L’amore e l’unità nella Chiesa e nel mondo è ciò che più univa Giovanni Paolo II e Chiara Lubich”. Così l’allora segretario personale di Papa Wojtyla
Card. S. Dziwisz: Sono venuto al funerale di Chiara – così la chiamavamo tutti noi – per essere con tutto il Movimento dei Focolari, che è presente anche in Polonia. Il 18 marzo abbiamo ringraziato insieme per questa Opera nata dall’ispirazione dello Spirito Santo per costruire con amore l’unità nella Chiesa e nel mondo. Così è stato il carisma di Chiara e così è stato il carisma di Giovanni Paolo II. E’ questo che li  univa. In questo spirito si sono incontrati, con lo sguardo fisso in Cristo: il Cristo del Cenacolo e il Cristo della croce, Cristo Abbandonato. Entrambi hanno affidato la Chiesa e il Movimento alla Madre Santissima – “Totus Tuus”.

Che la generazione di GP II, nata nel periodo del suo pontificato e anche che la „generazione nuova” di Chiara vivano questo loro patrimonio comune, arricchendo tutta la Chiesa, e non solo la Chiesa, con la testimonianza dell’unità e dell’amore. Con questa anima sono venuto a funerali per partecipare a questa grande preghiera e ringraziamento.

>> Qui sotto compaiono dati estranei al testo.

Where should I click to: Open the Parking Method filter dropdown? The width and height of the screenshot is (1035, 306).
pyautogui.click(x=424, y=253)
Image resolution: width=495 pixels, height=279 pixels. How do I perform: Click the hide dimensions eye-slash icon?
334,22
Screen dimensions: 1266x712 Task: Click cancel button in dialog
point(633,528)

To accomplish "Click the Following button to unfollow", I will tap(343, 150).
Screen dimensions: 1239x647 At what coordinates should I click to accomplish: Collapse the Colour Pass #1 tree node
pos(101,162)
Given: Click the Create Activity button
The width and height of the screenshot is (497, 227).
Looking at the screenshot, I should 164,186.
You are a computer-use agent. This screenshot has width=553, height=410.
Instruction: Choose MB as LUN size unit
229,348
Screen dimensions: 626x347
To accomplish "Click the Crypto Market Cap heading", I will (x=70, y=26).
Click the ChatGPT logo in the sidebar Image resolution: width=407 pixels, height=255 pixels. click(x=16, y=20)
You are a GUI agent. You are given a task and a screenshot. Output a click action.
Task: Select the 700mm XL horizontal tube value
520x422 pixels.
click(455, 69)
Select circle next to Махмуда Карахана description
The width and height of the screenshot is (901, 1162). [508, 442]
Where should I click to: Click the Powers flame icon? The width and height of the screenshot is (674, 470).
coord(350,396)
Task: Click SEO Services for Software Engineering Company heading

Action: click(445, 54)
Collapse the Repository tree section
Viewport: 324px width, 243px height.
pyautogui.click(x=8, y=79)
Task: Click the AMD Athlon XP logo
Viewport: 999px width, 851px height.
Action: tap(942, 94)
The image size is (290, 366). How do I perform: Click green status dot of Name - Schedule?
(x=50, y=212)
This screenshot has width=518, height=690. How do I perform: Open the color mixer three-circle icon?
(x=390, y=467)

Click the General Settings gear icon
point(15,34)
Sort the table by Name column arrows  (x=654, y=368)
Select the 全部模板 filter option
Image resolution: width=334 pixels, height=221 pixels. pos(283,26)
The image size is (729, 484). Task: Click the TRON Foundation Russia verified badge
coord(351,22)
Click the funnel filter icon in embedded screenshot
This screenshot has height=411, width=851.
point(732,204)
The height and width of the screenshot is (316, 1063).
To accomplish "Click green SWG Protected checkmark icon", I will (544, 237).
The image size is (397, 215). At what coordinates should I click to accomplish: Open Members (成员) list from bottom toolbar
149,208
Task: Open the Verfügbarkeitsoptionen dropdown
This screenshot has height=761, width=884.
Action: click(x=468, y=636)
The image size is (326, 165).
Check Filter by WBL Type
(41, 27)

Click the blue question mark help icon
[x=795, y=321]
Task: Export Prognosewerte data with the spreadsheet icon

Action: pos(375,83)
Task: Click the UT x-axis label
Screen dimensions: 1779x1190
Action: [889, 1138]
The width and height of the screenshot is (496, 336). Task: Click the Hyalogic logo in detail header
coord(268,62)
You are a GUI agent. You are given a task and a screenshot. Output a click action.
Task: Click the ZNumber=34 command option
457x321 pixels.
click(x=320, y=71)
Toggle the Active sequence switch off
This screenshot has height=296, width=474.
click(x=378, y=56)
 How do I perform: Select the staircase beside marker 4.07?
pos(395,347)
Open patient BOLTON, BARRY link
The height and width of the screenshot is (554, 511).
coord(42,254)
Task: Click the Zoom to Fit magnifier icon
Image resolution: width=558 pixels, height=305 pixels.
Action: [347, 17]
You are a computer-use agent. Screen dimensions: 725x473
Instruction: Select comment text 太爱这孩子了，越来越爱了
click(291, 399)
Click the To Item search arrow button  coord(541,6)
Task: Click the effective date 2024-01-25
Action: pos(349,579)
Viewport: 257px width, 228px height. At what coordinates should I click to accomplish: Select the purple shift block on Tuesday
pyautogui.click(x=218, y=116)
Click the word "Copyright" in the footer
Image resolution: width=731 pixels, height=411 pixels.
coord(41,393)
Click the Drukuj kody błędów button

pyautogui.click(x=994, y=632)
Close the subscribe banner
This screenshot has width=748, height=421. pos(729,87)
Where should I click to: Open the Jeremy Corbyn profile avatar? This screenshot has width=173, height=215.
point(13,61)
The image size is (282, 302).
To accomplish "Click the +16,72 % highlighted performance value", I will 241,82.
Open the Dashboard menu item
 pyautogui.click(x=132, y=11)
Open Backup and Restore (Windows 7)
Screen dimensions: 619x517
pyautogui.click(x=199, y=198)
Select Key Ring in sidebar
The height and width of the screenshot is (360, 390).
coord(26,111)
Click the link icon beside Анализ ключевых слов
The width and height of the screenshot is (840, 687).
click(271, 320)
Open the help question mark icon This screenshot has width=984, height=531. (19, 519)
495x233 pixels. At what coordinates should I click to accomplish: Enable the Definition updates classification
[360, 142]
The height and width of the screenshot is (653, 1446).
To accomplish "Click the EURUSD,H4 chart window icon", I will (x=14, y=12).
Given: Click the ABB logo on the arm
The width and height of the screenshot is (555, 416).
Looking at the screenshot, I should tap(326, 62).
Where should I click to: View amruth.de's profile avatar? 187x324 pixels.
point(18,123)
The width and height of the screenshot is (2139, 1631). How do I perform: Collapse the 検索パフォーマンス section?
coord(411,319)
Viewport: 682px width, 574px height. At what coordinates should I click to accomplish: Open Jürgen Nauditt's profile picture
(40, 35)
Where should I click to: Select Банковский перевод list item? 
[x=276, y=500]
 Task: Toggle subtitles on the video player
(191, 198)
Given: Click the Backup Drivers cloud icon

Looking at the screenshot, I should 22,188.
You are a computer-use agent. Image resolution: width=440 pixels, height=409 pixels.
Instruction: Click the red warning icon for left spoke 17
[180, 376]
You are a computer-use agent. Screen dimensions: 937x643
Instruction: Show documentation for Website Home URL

D. Adesso diversi media dicono che Chiara Lubich era la donna  di maggiore influenza nella Chiesa. Come la vedeva Giovani Paolo II ?

R. Il Santo Padre apprezzava il genio di questa donna. Lei lavorava nella Chiesa e infuocava  il cuore con la carità. Il Santo Padre lo comprendeva bene, intuiva tutto questo ed era vicino a Chiara. Posso dire che la chiamava personalmente per ogni suo onomastico o s’incontrava con lei. Tante volte l’ha accolta in Vaticano e hanno parlato su diversi argomenti, prima di tutto sull’ecumenismo, sul dialogo con le religioni non cristiane. In tutti questi campi Chiara aiutava il Santo Padre con cuore attento e con la sensibilità del genio femminile a lei proprio. D’altra parte lui appoggiava il Movimento,  è stato sempre vicino, in tutte le circostanze era con lei.

D. Si ricorda una nota particolare di Chiara Lubich?

D. Lei aveva a cuore l’unità  anche tra i vescovi. La stessa cosa stava tanto a cuore al Santo Padre, che apprezzava tanto l’unità nell’amore a Cristo. Li univa prima di tutto la fede e l’amore a Cristo e alla Sua Madre. Chiara teneva tanto a questo rapporto con il Papa, e il Santo Padre è stato anche fedele a questa – si può dire – amicizia di due persone di Dio. Anche io cercavo di sostenere questo contatto, ci tenevo molto. Anche Chiara era contenta di questo dialogo fedele.